On Wed, 12 May 2004, Carl Hetherington wrote:
Well, I'm still a bit unsure about it all. But I think the basic problem is that there is currently a bit a mish-mash of exactly what snaps to the grid.
*Nod* My suspicion is that this behavior may make intuitive sense for illustration type drawing, where you don't want things to overlap and are using guidelines more than the grid, but becomes cumbersome when doing technical drawing.
For example, you draw a square with the pen tool. The nodes are snapped to the grid. Then, you scale the square. Suddenly, the bounding box of the square (which includes its line width) is snapped to the grid and so the nodes are no longer snapped. Similarly, moving the square (without my Shift-drag patch) starts snapping it to the bounding box. In contrast, if you draw the square with the rectangle tool, things behave differently.
Yes, and the star tool is similarly inconsistent, but inconsistently with how rects are snapped. Erf!!
It definitely would seem to make the most sense to change the default behavior so that it works consistently, one way or the other, when initially drawing the shape and when resizing it. By default one should ideally get the same snap result regardless of whether scaling or node-editing, I think.
Now I imagine that there are people would would like both behaviours (node snap and bounding box snap). But I suspect we probably want a definite switch for this, so that in one mode we snap to nodes and in the other we snap to bounding boxes.
I'm of the same mind. I also suspect someone could desire different behavior out of the grid than from the guidelines. For instance, I can easily see myself using the guidelines as a way to "override" the grid for things like absolute centering (regardless of object dimensions).
That's the UI, anyway. The best implementation of node snap for moving might be to alter the snap points that are used for snapping; currently these are usually bounding-box related, but they could be nodes.
*Nod* I'm definitely in favor of this for technical drawing purposes. I could certainly see that this behavior might get weird for someone if they were doing vector illustration and dealing with complex shapes that have gobs of nodes, though. Node-based snapping should definitely be an option.
The scaling implementation is different again, because here you have the question of what the scale origin is.

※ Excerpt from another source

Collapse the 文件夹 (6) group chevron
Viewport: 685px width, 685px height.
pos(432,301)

Currently, it's the bounding box. But if you're wanting nodes to stay snapped (where possible) you want the origin to be a node instead.
Note that it's also possible to scale based on the center point (via shift-drag). We'll have to think about how that should snap (bounding box or to node points), as it could desire a different approach.

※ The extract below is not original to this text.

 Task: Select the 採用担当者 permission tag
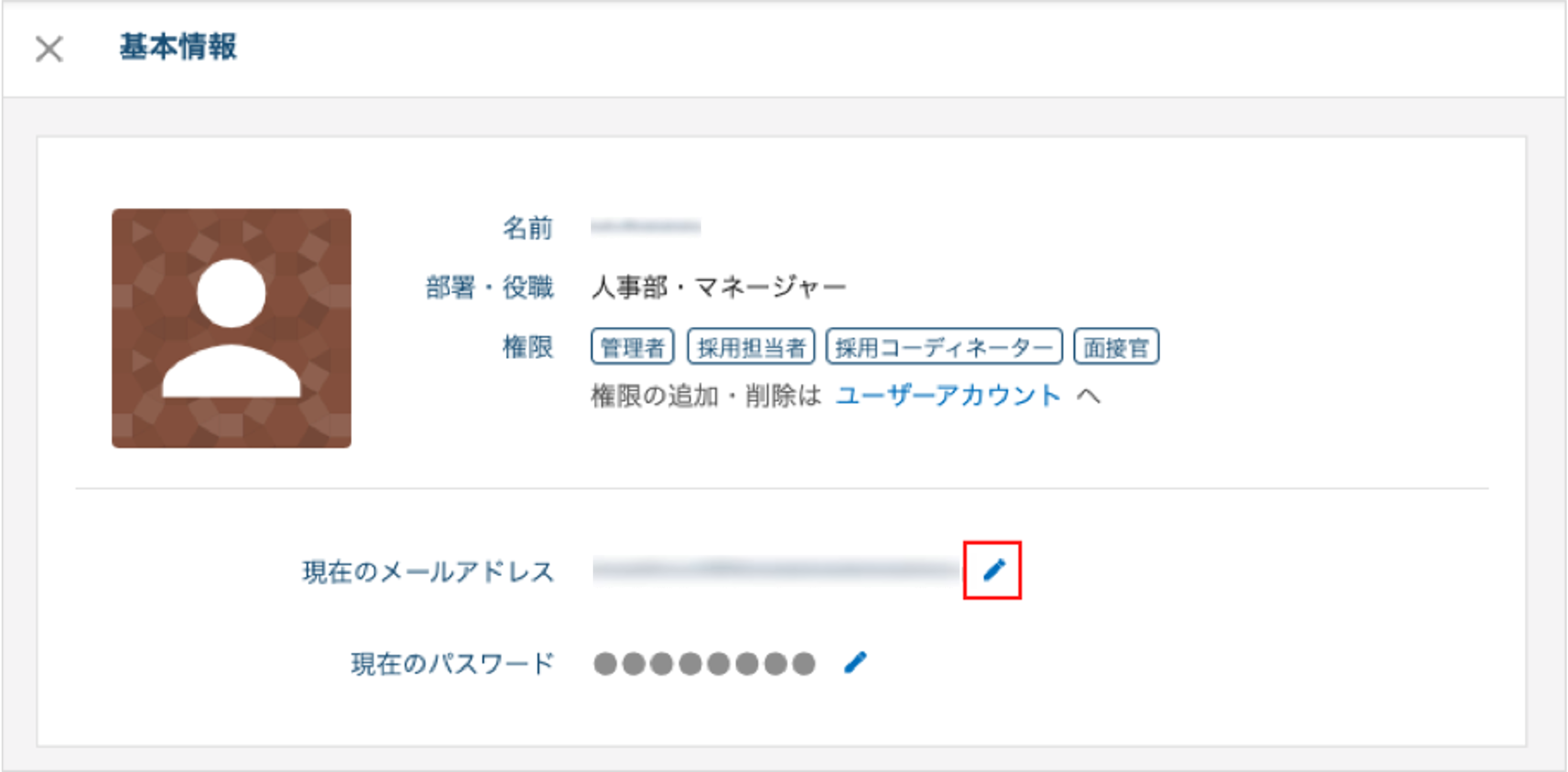click(751, 346)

What do you think to an option along the lines of "snap to nodes / snap to bounding boxes" that affects these behaviours?

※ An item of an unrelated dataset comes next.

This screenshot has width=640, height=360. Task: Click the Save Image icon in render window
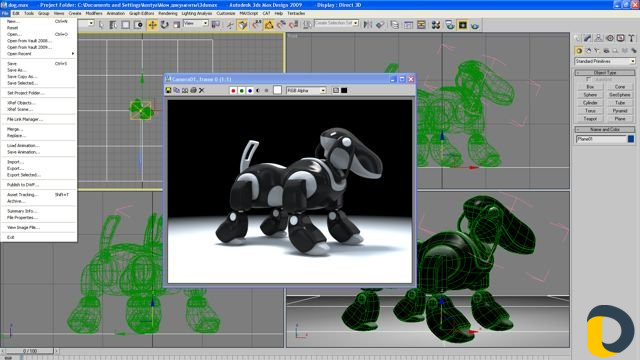pyautogui.click(x=168, y=90)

*Grin* I think we're on the same wavelength.
I'm unclear where the shift-drag "move offset is snapped to the grid" patch comes into this. It might not be required if the snap points stuff is sorted out.
It's definitely a step in the right direction, but yeah, if we can come up with a more universal solution that provides the same effect, it might not be required. I'd say definitely put it in for now, since it's ready to go. Then if snap points takes longer to figure out than this release, we'll at least have some improvement to snapping behavior.